→ Challenge:
Copy out the items exactly, starting at the line that contains "The image size is (1366, 726)." and ending at the line that contains "coord(1257,10)", with both of those lines included.

# # # #

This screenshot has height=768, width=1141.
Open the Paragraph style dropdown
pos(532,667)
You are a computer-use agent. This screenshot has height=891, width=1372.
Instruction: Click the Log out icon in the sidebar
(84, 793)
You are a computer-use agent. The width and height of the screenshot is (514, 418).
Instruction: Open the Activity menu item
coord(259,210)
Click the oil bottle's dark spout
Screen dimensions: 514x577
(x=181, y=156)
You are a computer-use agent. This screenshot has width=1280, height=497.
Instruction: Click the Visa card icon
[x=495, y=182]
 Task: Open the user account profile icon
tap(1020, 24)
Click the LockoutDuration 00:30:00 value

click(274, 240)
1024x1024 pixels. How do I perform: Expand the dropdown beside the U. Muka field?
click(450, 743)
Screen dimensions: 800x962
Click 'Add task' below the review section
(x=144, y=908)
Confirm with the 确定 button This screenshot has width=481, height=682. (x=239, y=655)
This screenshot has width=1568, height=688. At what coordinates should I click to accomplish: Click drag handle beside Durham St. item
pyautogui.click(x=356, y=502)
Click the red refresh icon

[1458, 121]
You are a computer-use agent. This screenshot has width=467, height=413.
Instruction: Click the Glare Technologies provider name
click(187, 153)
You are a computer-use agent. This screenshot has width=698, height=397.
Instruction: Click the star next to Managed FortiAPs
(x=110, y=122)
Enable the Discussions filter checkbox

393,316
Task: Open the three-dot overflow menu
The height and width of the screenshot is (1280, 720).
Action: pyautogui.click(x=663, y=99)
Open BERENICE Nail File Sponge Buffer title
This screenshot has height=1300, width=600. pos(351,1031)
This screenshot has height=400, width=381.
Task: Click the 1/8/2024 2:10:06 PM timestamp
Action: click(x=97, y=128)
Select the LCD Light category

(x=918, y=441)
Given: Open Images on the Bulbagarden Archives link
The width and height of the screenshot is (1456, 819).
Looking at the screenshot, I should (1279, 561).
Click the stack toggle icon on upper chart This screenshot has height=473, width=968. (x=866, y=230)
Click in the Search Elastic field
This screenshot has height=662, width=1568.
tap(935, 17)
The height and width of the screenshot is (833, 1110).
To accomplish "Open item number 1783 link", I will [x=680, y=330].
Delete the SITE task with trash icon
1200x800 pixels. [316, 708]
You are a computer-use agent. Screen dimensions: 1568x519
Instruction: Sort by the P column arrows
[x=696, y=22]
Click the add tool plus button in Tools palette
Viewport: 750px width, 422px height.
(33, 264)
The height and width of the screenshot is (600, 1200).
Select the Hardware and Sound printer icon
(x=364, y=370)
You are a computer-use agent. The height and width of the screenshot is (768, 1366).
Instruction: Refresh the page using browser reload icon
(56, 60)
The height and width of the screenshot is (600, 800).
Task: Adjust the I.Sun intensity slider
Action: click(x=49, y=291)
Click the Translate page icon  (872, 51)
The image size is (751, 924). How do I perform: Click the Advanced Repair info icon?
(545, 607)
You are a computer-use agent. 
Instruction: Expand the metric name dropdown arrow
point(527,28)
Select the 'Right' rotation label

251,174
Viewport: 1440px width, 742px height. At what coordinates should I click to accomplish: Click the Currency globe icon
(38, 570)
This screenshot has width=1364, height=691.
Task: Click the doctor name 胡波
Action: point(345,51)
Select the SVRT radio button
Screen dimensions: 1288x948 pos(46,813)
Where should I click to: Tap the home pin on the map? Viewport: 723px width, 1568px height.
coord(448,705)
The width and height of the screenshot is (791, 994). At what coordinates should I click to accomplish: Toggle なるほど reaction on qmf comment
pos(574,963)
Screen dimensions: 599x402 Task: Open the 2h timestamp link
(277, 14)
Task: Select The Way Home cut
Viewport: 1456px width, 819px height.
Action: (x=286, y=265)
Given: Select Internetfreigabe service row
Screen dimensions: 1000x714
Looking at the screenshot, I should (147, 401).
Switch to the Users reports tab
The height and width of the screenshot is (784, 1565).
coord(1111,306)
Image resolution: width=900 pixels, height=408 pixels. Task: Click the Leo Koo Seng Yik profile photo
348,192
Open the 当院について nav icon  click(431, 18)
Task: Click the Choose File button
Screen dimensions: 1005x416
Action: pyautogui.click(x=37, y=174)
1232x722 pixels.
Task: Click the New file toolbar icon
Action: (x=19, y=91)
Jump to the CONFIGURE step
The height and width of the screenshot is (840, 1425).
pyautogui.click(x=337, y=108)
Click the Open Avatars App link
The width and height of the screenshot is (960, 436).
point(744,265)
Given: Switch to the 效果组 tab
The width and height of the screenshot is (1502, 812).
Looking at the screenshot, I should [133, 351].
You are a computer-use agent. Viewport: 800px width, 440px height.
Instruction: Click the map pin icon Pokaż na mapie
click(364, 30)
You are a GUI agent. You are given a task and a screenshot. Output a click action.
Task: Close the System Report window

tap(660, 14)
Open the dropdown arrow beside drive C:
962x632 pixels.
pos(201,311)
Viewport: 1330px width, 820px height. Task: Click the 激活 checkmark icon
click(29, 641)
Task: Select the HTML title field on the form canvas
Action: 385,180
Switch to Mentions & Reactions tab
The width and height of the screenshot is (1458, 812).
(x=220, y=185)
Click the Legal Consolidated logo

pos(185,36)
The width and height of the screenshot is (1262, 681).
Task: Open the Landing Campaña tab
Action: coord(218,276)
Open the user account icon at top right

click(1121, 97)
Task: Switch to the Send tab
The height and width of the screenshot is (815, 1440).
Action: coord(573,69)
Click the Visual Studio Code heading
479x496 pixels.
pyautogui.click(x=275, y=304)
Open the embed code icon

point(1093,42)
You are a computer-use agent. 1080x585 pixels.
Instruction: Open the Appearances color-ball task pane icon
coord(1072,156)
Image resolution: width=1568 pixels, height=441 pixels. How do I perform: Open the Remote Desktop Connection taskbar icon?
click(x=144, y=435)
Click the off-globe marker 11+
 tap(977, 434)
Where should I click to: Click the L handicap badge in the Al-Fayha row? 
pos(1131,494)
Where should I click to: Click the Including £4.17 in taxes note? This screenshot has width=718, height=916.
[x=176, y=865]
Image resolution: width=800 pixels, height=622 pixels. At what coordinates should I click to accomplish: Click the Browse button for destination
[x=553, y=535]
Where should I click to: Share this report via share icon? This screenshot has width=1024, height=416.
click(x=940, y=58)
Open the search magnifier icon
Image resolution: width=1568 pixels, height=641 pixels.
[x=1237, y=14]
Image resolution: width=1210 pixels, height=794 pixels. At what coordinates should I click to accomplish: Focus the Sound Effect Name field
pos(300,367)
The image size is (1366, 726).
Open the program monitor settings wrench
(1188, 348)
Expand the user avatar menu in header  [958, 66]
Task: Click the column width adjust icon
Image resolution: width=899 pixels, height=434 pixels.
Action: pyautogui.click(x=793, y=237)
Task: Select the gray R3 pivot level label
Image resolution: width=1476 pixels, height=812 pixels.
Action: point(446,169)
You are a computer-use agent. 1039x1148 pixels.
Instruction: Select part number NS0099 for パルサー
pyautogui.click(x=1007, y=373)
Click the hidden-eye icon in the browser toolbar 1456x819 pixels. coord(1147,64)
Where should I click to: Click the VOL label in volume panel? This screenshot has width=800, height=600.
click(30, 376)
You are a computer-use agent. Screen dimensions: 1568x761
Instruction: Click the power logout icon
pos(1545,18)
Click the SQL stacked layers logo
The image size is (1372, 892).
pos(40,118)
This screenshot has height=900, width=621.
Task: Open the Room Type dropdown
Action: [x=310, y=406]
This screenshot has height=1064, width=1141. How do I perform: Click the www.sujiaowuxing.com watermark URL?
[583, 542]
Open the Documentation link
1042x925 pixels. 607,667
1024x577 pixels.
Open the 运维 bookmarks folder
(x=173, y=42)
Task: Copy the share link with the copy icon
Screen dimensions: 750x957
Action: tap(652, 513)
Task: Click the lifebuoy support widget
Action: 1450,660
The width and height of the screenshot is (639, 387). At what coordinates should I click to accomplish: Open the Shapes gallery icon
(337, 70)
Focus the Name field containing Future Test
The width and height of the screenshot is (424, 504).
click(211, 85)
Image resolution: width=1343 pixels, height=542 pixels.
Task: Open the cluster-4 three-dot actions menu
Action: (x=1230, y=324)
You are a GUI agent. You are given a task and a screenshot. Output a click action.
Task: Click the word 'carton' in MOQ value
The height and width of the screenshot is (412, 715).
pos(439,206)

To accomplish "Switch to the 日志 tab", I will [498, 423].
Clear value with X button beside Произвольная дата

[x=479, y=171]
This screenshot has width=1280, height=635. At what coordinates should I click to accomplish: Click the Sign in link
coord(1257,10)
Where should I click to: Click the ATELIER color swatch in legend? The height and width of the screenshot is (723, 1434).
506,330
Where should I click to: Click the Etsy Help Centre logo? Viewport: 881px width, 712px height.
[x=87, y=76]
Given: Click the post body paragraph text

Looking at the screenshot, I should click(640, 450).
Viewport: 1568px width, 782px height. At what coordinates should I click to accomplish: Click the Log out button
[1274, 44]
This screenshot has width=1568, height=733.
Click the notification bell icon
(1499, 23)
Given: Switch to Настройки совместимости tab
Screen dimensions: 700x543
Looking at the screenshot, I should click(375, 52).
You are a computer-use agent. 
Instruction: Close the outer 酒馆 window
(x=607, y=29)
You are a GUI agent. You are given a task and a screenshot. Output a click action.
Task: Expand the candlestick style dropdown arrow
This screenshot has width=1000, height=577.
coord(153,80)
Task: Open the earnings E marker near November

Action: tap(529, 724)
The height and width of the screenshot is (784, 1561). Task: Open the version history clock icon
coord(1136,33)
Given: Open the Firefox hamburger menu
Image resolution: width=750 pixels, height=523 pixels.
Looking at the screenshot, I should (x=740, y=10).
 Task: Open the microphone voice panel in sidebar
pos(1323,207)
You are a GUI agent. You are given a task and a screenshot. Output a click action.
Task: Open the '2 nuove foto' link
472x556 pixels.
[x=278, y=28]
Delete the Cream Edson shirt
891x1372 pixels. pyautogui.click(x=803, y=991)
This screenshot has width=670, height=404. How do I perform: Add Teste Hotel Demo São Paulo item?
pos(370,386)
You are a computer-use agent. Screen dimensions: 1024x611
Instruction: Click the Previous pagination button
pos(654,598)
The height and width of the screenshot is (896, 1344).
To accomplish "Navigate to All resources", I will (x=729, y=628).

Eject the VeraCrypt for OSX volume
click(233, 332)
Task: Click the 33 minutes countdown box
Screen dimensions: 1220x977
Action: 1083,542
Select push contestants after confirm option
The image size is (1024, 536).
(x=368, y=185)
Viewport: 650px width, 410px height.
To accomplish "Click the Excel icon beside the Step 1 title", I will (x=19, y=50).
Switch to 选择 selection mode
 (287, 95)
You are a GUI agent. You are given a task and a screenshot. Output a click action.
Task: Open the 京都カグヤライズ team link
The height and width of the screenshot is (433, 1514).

# # # #

→ Response below:
The image size is (1366, 726).
Open the program monitor settings wrench
(1188, 348)
Expand the user avatar menu in header  [958, 66]
Task: Click the column width adjust icon
Image resolution: width=899 pixels, height=434 pixels.
Action: pyautogui.click(x=793, y=237)
Task: Select the gray R3 pivot level label
Image resolution: width=1476 pixels, height=812 pixels.
Action: point(446,169)
You are a computer-use agent. 1039x1148 pixels.
Instruction: Select part number NS0099 for パルサー
pyautogui.click(x=1007, y=373)
Click the hidden-eye icon in the browser toolbar 1456x819 pixels. coord(1147,64)
Where should I click to: Click the VOL label in volume panel? This screenshot has width=800, height=600.
click(30, 376)
You are a computer-use agent. Screen dimensions: 1568x761
Instruction: Click the power logout icon
pos(1545,18)
Click the SQL stacked layers logo
The image size is (1372, 892).
pos(40,118)
This screenshot has height=900, width=621.
Task: Open the Room Type dropdown
Action: [x=310, y=406]
This screenshot has height=1064, width=1141. How do I perform: Click the www.sujiaowuxing.com watermark URL?
[583, 542]
Open the Documentation link
1042x925 pixels. 607,667
1024x577 pixels.
Open the 运维 bookmarks folder
(x=173, y=42)
Task: Copy the share link with the copy icon
Screen dimensions: 750x957
Action: tap(652, 513)
Task: Click the lifebuoy support widget
Action: 1450,660
The width and height of the screenshot is (639, 387). At what coordinates should I click to accomplish: Open the Shapes gallery icon
(337, 70)
Focus the Name field containing Future Test
The width and height of the screenshot is (424, 504).
click(211, 85)
Image resolution: width=1343 pixels, height=542 pixels.
Task: Open the cluster-4 three-dot actions menu
Action: (x=1230, y=324)
You are a GUI agent. You are given a task and a screenshot. Output a click action.
Task: Click the word 'carton' in MOQ value
The height and width of the screenshot is (412, 715).
pos(439,206)

To accomplish "Switch to the 日志 tab", I will [498, 423].
Clear value with X button beside Произвольная дата

[x=479, y=171]
This screenshot has width=1280, height=635. At what coordinates should I click to accomplish: Click the Sign in link
coord(1257,10)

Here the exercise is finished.